## Directions
Write the next part of the passage on having the government gradually buy land as it is sold or inherited, starting after its final sentence.

## Source extract
____

Much as the Single Tax proposal of Henry George is greatly appreciated here for having the most significant ethical principles at its core, one finds that its introduction is simply not practical. Apart from use of the word “Tax”, which in any case no politician wants to propose or introduce, we must eliminate the offense that these proposals for LVT will cause to landlords. Obviously they will be strongly opposed to having to pay a new tax (or anything else we might like to call it). Then the solution is not to fight them, nor try to convince them on ethical grounds, but to find a way to make them want to pay for their land access rights, through revenues.

To achieve this there should be introduced a gradual change in the way that land is being owned. This requires the making of some new laws. Whenever a site or prospect of land (or real-estate with buildings} is being offered for sale, or whenever ownership of such a site is being transferred between family members (and on which an inheritance-tax would normally be collected), the change being introduced here is that the government automatically buys the land at its current normal price. This is done simultaneously when the buildings are being sold in the usual way, or when their ownership is being transferred. (The courts shall be empowered to settle the land-value, if or when doubt is expressed–prepared land-value maps being publicly accessible.)

The previous landlords or their heirs will no longer have any serious financial objection, since the money from the land sale will greatly exceed the subsequent annual lease-fee (see below) for access rights to this land. This change will also eliminate the (hated) inheritance-tax. It is estimated that this process of all the land sales and governmental purchases will be spread over at least 40 years.

____

## Information supplied

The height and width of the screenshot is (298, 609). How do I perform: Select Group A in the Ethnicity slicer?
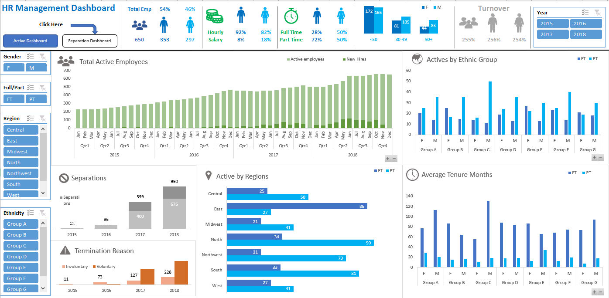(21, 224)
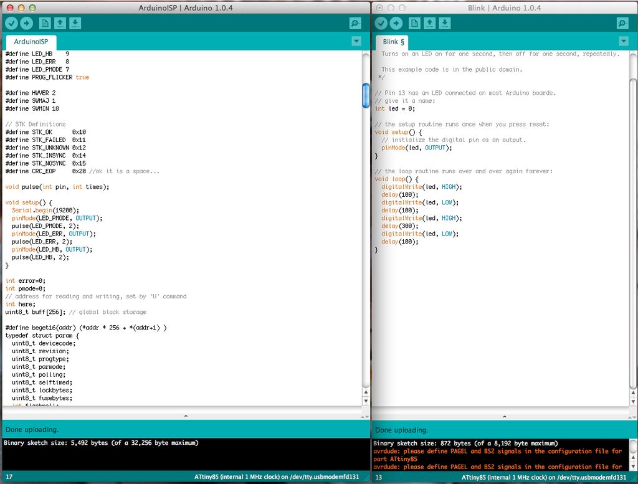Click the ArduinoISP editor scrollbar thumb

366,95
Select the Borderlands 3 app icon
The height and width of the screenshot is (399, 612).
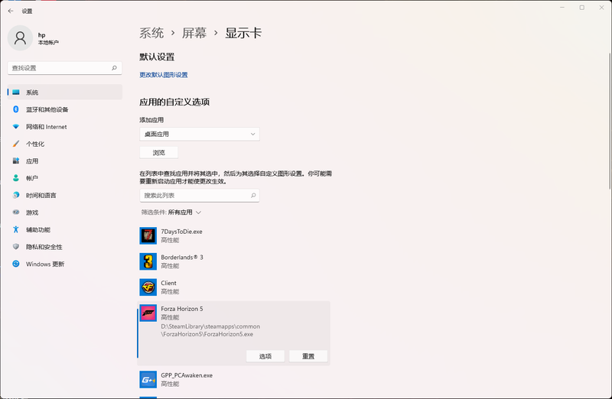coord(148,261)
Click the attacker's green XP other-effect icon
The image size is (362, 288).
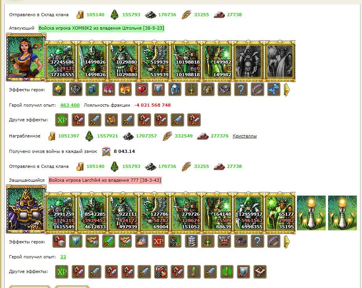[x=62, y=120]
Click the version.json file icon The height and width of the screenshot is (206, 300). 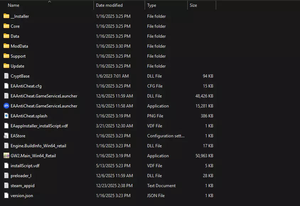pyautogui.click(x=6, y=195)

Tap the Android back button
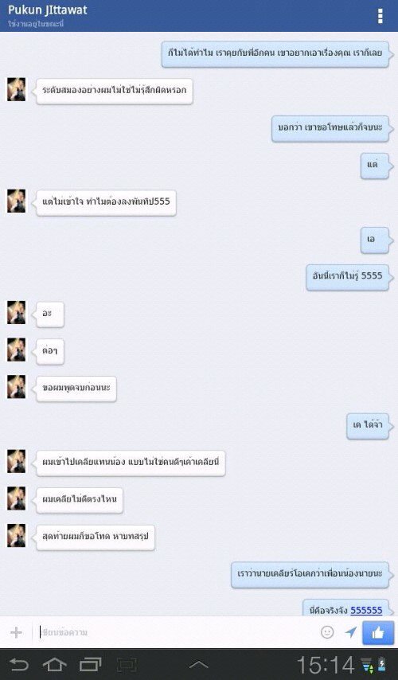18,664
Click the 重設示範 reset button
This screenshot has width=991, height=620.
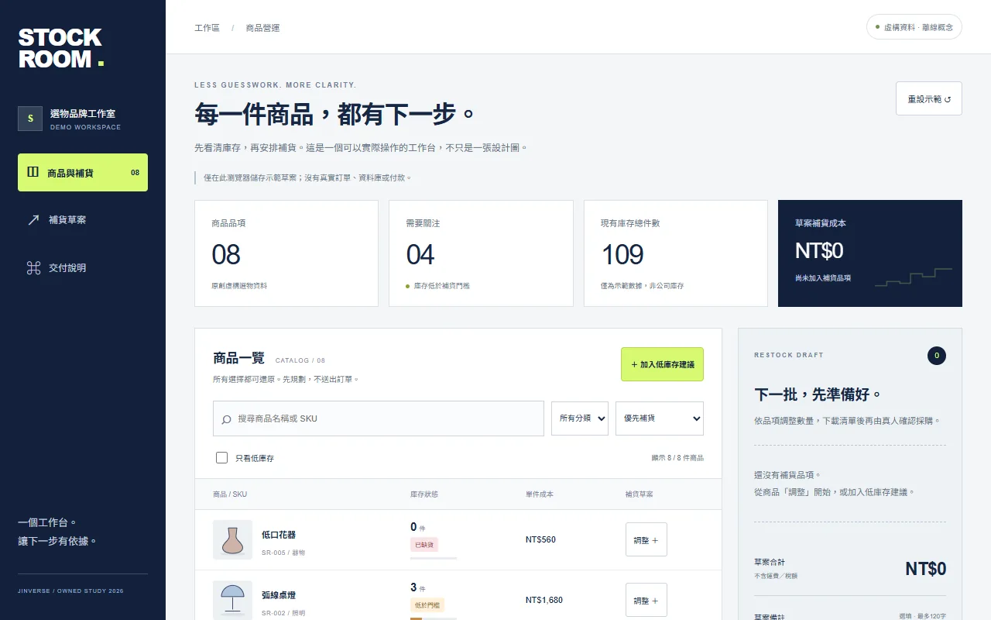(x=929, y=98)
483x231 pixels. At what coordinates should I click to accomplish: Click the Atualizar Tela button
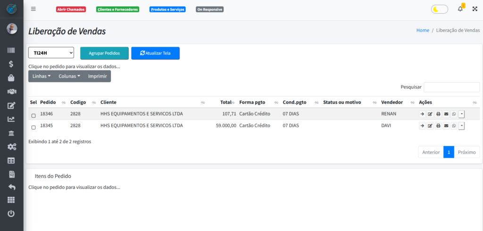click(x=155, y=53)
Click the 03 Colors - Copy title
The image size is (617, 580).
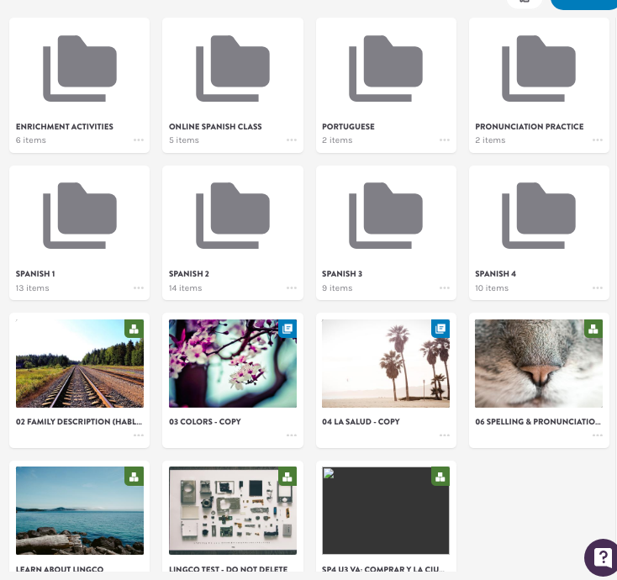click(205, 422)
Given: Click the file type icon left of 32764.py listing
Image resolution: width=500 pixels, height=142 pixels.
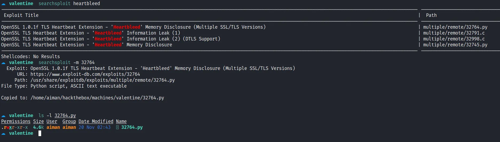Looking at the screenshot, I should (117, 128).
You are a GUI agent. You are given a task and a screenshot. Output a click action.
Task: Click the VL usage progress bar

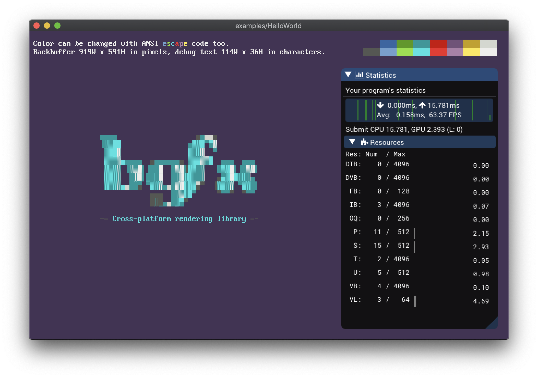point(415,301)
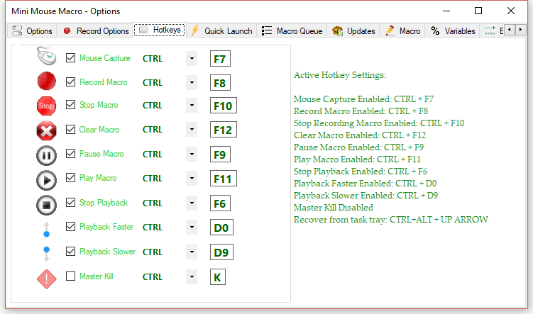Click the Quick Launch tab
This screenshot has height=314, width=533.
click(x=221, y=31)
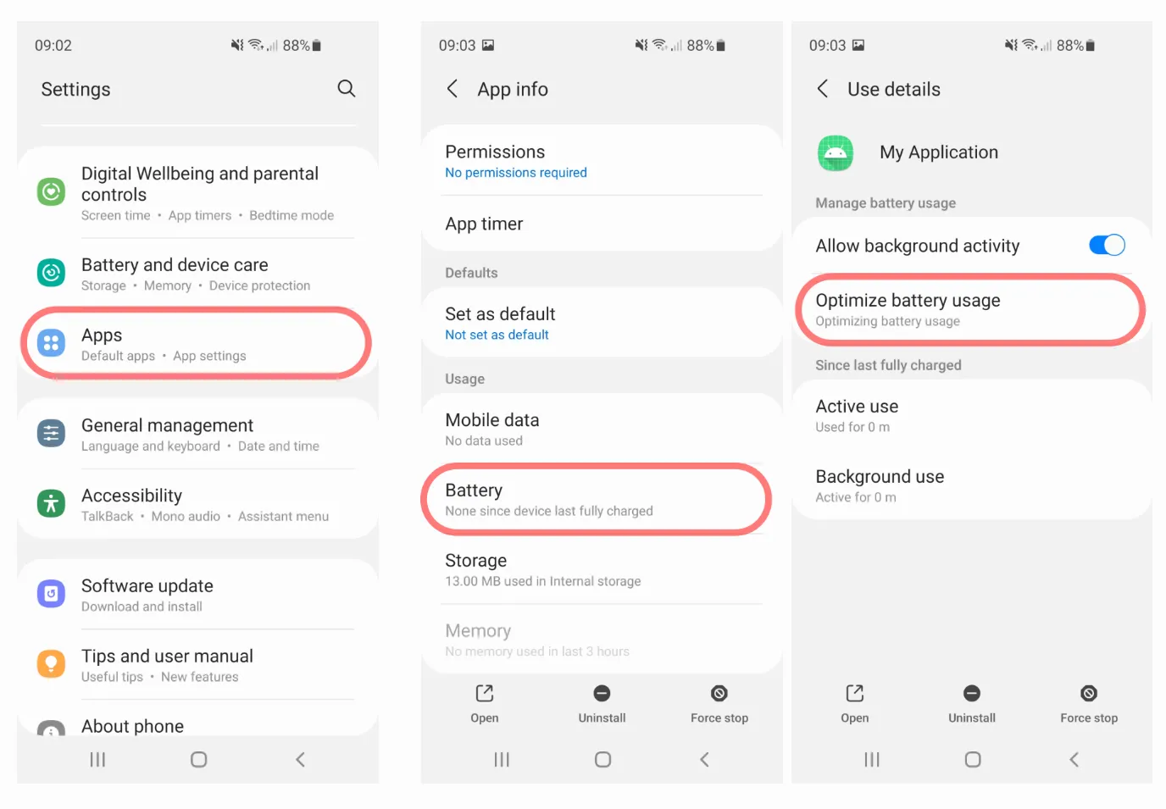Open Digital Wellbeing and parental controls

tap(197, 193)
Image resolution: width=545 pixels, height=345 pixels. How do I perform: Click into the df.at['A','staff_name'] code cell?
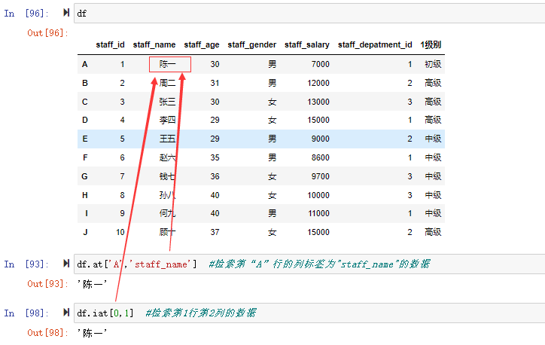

____

## The reply
Immediately a site belongs to the government, this land should be offered for occupation and use by it being leased. The first refusal for this must be to the new or bequeathed owner of any buildings thereon. The lease-fee should be set according to normal amounts of rent for other similar sites, (and again the courts should decide on it, when there is disagreement.) The above first refusal for this leasing offer is necessary, because any buildings of practical use and value on the site will still be sold or bequeathed as items of durable capital goods, as before.

However, the government should deny access to the site and its buildings, until the site is being leased to the person or organization who/which have purchased (or have inherited) the buildings in the usual way. All taxes that are applied to subsequent building development on the site and its additional value should be abolished at this time.

Then the new owner would acquire the building-property more cheaply than before, because it is now without the price of the land under and around it. Such a buyer can then use or give for hire (rent-out) any building for its access rights and use, as if it were any other item of durable capital goods. In the unlikely but possible chance of the land leaser not owning the buildings, his/her incoming ground-rent (from the building owner), shall be legislated not to exceed the out-going lease-fees by more than 2% (say). Should nobody initially lease the site and its buildings (if any), because of there being no demand for their use, the buildings may be pulled down by the next (eventual) leaser, who will be free to re-develop the site, and normally would want to do so.

The government should borrow the money for site purchase, or even can offer national redeemable “land-bonds” to raise money for it. The previous landlords might even be inclined to purchase these bonds, which presumably are a more stable source of income than the tenant’s rent was. As the lease money begins to flow to the government, it uses this to:

a) repay part of its loan for site purchase, which may be extended, and b) purchase more sites as and when they become available, and c) cover the interest on the loan and on the new bonds and their eventual redemption, and d) eventually and gradually reduce and eliminate the many other kinds of taxation.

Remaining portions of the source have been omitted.